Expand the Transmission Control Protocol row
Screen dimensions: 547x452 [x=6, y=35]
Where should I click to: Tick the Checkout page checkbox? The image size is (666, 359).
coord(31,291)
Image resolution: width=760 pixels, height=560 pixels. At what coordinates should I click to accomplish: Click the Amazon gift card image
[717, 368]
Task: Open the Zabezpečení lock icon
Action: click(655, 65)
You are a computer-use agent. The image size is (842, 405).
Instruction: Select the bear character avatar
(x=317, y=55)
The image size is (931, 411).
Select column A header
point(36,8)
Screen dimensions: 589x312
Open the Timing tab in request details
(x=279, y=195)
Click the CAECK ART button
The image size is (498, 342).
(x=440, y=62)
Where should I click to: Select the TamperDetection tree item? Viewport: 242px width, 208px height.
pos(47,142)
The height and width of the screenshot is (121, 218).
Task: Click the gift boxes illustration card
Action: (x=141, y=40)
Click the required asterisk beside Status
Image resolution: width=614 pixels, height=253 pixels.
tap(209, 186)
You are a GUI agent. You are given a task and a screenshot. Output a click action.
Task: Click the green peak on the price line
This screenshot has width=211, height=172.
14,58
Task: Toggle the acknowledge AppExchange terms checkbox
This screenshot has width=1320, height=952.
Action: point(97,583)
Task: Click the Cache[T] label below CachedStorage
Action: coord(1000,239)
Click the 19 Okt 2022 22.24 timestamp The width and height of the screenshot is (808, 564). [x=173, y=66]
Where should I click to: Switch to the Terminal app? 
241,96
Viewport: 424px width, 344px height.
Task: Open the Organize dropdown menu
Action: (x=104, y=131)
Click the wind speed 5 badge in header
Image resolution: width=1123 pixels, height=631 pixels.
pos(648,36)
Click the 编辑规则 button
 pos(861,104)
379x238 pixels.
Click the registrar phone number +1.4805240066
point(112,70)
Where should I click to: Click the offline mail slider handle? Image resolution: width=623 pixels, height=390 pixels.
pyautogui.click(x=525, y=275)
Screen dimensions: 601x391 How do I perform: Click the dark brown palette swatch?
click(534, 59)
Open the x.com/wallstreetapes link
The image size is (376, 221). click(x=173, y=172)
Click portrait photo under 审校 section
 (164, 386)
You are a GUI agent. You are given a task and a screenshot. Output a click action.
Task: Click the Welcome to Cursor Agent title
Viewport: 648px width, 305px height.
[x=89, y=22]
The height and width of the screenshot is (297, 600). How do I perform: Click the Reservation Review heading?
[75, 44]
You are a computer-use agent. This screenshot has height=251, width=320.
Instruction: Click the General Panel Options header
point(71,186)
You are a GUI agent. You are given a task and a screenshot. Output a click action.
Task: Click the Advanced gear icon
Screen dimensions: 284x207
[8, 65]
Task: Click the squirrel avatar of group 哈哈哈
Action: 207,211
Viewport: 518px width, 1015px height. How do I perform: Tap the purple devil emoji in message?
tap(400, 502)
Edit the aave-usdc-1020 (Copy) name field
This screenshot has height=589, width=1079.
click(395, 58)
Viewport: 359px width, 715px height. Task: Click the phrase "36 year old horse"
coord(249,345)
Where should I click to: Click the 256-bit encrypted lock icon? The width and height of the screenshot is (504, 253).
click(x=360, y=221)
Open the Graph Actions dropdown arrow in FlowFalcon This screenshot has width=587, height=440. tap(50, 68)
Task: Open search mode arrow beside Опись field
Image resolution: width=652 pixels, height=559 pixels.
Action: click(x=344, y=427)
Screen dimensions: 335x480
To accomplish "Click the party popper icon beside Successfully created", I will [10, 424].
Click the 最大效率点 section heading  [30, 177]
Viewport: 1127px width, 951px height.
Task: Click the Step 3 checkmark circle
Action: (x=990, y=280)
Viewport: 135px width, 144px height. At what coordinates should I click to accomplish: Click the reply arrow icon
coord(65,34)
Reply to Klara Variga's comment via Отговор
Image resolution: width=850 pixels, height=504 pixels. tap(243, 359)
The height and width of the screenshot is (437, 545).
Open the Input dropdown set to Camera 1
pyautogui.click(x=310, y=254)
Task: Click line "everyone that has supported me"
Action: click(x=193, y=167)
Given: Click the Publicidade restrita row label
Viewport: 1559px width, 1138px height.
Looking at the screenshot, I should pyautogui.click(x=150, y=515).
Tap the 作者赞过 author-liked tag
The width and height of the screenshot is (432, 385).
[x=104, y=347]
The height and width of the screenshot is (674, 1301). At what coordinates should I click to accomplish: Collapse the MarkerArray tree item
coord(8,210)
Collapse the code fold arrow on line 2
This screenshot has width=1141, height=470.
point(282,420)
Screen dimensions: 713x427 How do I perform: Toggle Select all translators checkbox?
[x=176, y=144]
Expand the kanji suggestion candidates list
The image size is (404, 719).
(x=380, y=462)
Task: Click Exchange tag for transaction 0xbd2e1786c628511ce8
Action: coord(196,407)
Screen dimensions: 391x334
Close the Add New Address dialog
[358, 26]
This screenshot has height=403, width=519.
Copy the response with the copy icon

How to complete this task: Lines from the one containing "Viewport: 359px width, 715px" through the final line of the entries are the only ones to print, and each must match exactly.

Result of this task:
Viewport: 359px width, 715px height. Task: Click the phrase "36 year old horse"
coord(249,345)
Where should I click to: Click the 256-bit encrypted lock icon? The width and height of the screenshot is (504, 253).
click(x=360, y=221)
Open the Graph Actions dropdown arrow in FlowFalcon This screenshot has width=587, height=440. tap(50, 68)
Task: Open search mode arrow beside Опись field
Image resolution: width=652 pixels, height=559 pixels.
Action: click(x=344, y=427)
Screen dimensions: 335x480
To accomplish "Click the party popper icon beside Successfully created", I will [10, 424].
Click the 最大效率点 section heading  [30, 177]
Viewport: 1127px width, 951px height.
Task: Click the Step 3 checkmark circle
Action: (x=990, y=280)
Viewport: 135px width, 144px height. At what coordinates should I click to accomplish: Click the reply arrow icon
coord(65,34)
Reply to Klara Variga's comment via Отговор
Image resolution: width=850 pixels, height=504 pixels. tap(243, 359)
The height and width of the screenshot is (437, 545).
Open the Input dropdown set to Camera 1
pyautogui.click(x=310, y=254)
Task: Click line "everyone that has supported me"
Action: click(x=193, y=167)
Given: Click the Publicidade restrita row label
Viewport: 1559px width, 1138px height.
Looking at the screenshot, I should pyautogui.click(x=150, y=515).
Tap the 作者赞过 author-liked tag
The width and height of the screenshot is (432, 385).
[x=104, y=347]
The height and width of the screenshot is (674, 1301). At what coordinates should I click to accomplish: Collapse the MarkerArray tree item
coord(8,210)
Collapse the code fold arrow on line 2
This screenshot has width=1141, height=470.
point(282,420)
Screen dimensions: 713x427 How do I perform: Toggle Select all translators checkbox?
[x=176, y=144]
Expand the kanji suggestion candidates list
The image size is (404, 719).
(x=380, y=462)
Task: Click Exchange tag for transaction 0xbd2e1786c628511ce8
Action: coord(196,407)
Screen dimensions: 391x334
Close the Add New Address dialog
[358, 26]
This screenshot has height=403, width=519.
Copy the response with the copy icon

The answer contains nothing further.